Parenting a Child With Mental Illness: What Can We Learn from Newtown, Connecticut?

Parenting a Child With Mental Illness:  What Can We Learn from Newtown, Connecticut?
Janice Goldwater, LCSW-C, Executive Director

This season, as we slow down and focus on family, we appreciate the chance to connect with those we love and celebrate our holiday traditions in warmth and safety. 

Unfortunately, many families in Newtown, Connecticut and beyond won’t have that feeling of safety. Contemplating the horrific circumstances of this tragedy is overwhelming. Many are asking why and how this could happen, and what would motivate a human being to take the lives of innocent people in this way.  The enormity and long term impact of this situation are incomprehensible.  Our thoughts and hearts go out to all of the families who have lost so much.  Interestingly, many have placed blame on the perpetrator’s mother; in fact, so much so that her life has not been counted in the tragic loss.   The number 26 we all hear does not include her.

 

Instead of blaming his mother for what she did or did not do, perhaps the focus should be on empathy, understanding and most of all, adequate services and supports for parents who are struggling to raise children with mental illness.  Across the financial spectrum, most parents are decent human beings who have worked hard to create stability, enhance health and well-being, and have invested their hearts and souls to help their child get well.  Even for those with financial resources and access to every level of care, there is still fear, desperation and few options to turn for help. 

 

Parenting a child with mental illness in our society is not easy, and it still carries a tremendous amount of stigma and shame.  From the worker on the county phone crisis line who suggests calling him back when things have calmed down, to the police officer who tells a parent to just use a firmer hand, to the teacher who accuses the parent of not being involved enough, the challenges of living with and responding to mental illness are misunderstood, and resources for help are sorely lacking.  With very few treatment facilities, huge barriers to accessing them, and tremendous costs, only the most motivated and resourced are able to get help.  As a loving parent, imagine what it would feel like to witness your child struggling, knowing that you were powerless to get your child the help they need.  For young adults (transitioning age adults) this lack of available services is even more pronounced.  Because this is so hard, many are unable to find the help they need, and tragedies like Sandy Hook will continue to happen.  

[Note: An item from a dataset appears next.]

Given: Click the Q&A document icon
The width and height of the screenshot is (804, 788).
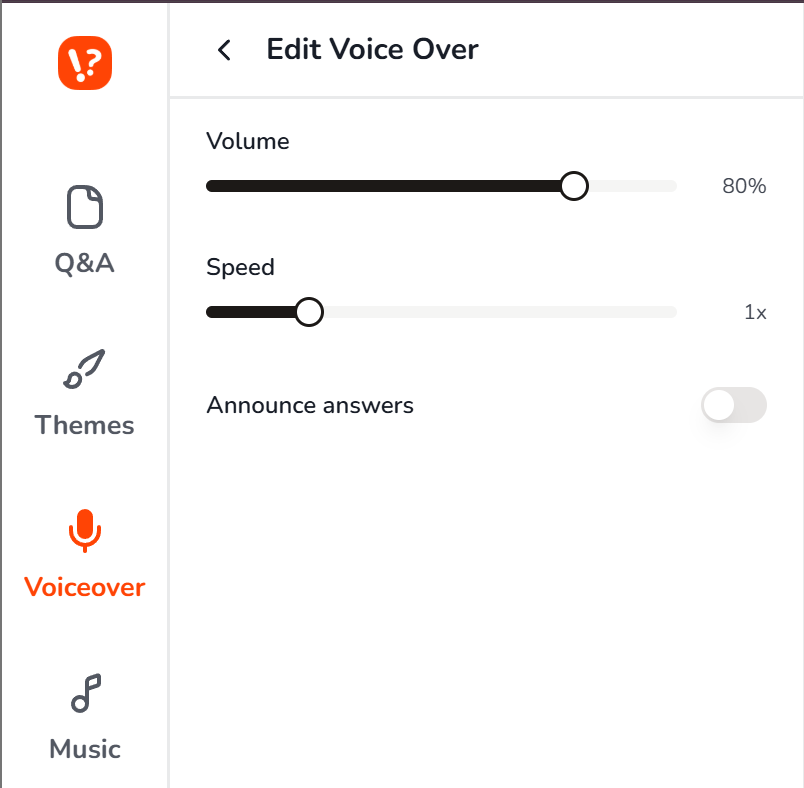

We will  never know what it was like to be Adam Lanza’s mother.  What we do know is that until we acknowledge and embrace the critical needs of our community members and provide accessible, affordable and competent services, we all remain at risk for tragedies like this to happen again.  While the debate over stricter gun control laws rages on, the issue of adequate mental health care in our society continues to take a back seat.  Now is the time to invest in a stronger safety net for those who need it most.